President Biden issued an executive order laying the groundwork for the deal in October, requiring US intelligence officials to add more protections to the collection of digital information, including making it proportionate to national security risks.

The transatlantic agreement has been a top priority for the world’s largest technology companies and thousands of other multinational companies that depend on the free flow of data. The agreement replaces an earlier one, known as the Privacy Shield, which was invalidated in 2020 by the EU’s highest court because it did not include sufficient privacy protections.

The lack of agreement has led to legal uncertainty. In May, the European privacy regulator cited a 2020 ruling when fining Meta 1.2 billion euros ($1.3 billion) and ordering him to stop sending information about Facebook users in the European Union to the United States. Meta, like many companies, moves data from Europe to the United States, where it has its headquarters and many of its data centers.

Other European privacy regulators have ruled that services provided by US companies, including Google Analytics and MailChimp, could violate the privacy rights of Europeans because they moved data through the US.

This issue dates back to when Edward Snowden, a former US national security contractor, released details of how foreign US surveillance agencies could profit from data stored by US technology and communications companies. Under laws such as the Foreign Intelligence Surveillance Act, US intelligence agencies may seek access to data about international users of companies for national security purposes.

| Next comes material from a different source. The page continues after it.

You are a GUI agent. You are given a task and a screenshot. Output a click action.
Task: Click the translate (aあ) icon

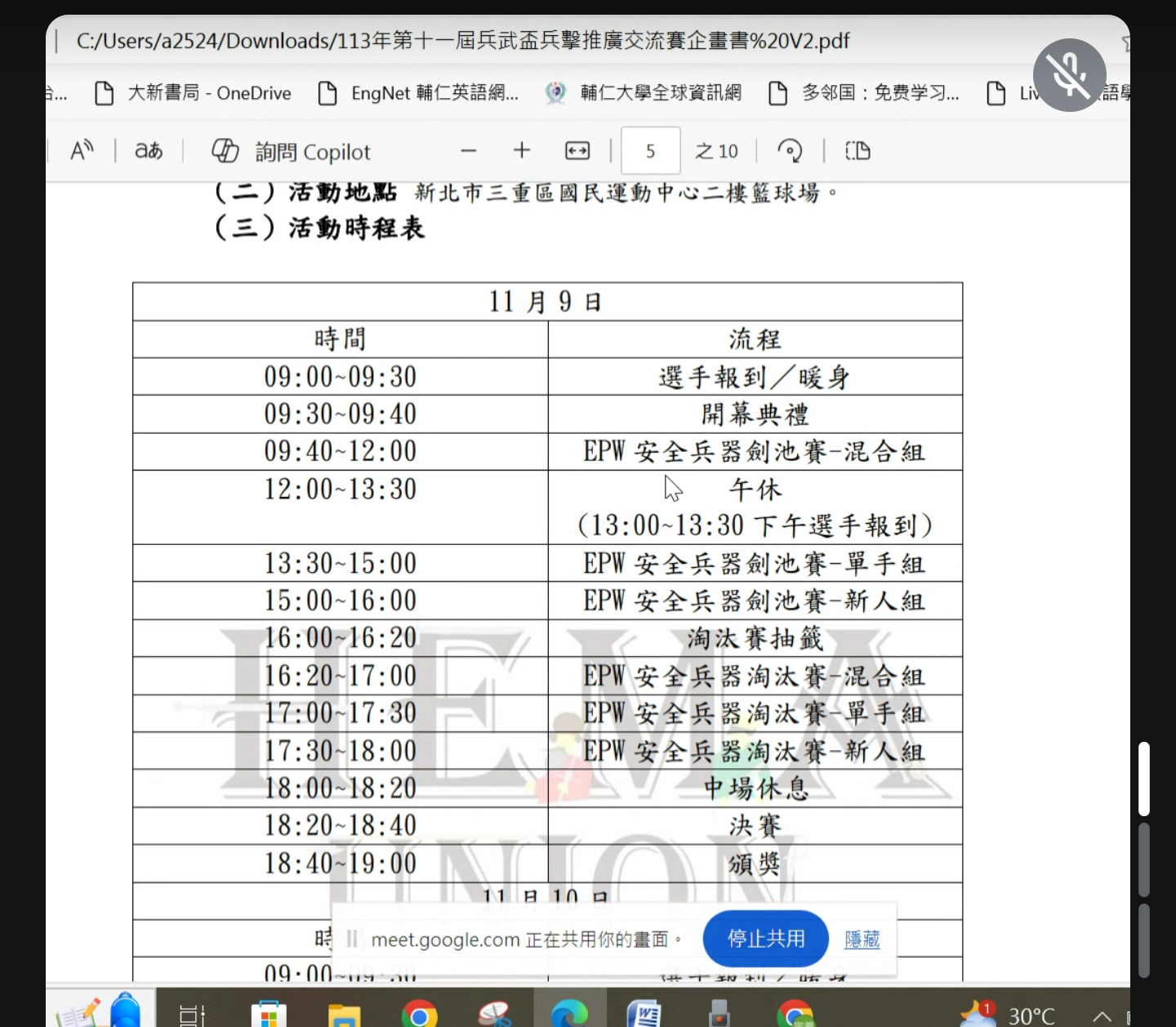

After the information was revealed, Austrian privacy activist Max Schrems launched a lawsuit arguing that Facebook storing its data in the United States violated its European privacy rights. The European Union’s Supreme Court agreed, striking down two previous agreements to share data across the Atlantic.

Mr. Schrems said on Monday that he plans to sue again.

“Just announcing that something is ‘new’, ‘powerful’ or ‘effective’ doesn’t cut it before a court of justice,” Mr Schrems said in a statement, referring to the European Union’s supreme court. “We’re going to need changes in US surveillance law to make this work — and we simply don’t have it.”

Members of the European Parliament criticized the agreement. Parliament had no direct role in the negotiations, but passed a non-binding resolution in May saying the agreement failed to provide adequate protection.

“The framework does not provide any meaningful safeguards against indiscriminate surveillance by US intelligence agencies,” said Birgit Seibel, a European lawmaker from the Group of Socialists and Democrats who specializes in civil liberties issues. “This lack of protection leaves Europeans’ personal data vulnerable to mass surveillance, undermining their privacy rights.”

Mr Reynders said people should wait to test the new policy in practice.

He said the new framework would establish a system through which Europeans could raise their concerns with the US government. First, Europeans who suspect their data is being collected unfairly by a US intelligence agency should file a complaint with the national data protection regulator. After further review, the authorities will take the matter up with US officials in a process that may eventually reach the new review committee.

This month, Ms. Raimundo said the US Department of Justice had established that the 27-nation European Union would have access to tools that would allow them to complain about violations of their rights. The Office of the Director of National Intelligence also confirmed that intelligence agencies added safeguards that were put in place by order of Mr. Biden, she said.

“This marks the culmination of months of significant cooperation between the United States and the European Union and reflects our shared commitment to facilitating the flow of data between our jurisdictions while protecting individual rights and personal data,” said Ms. Raimundo in a recent statement.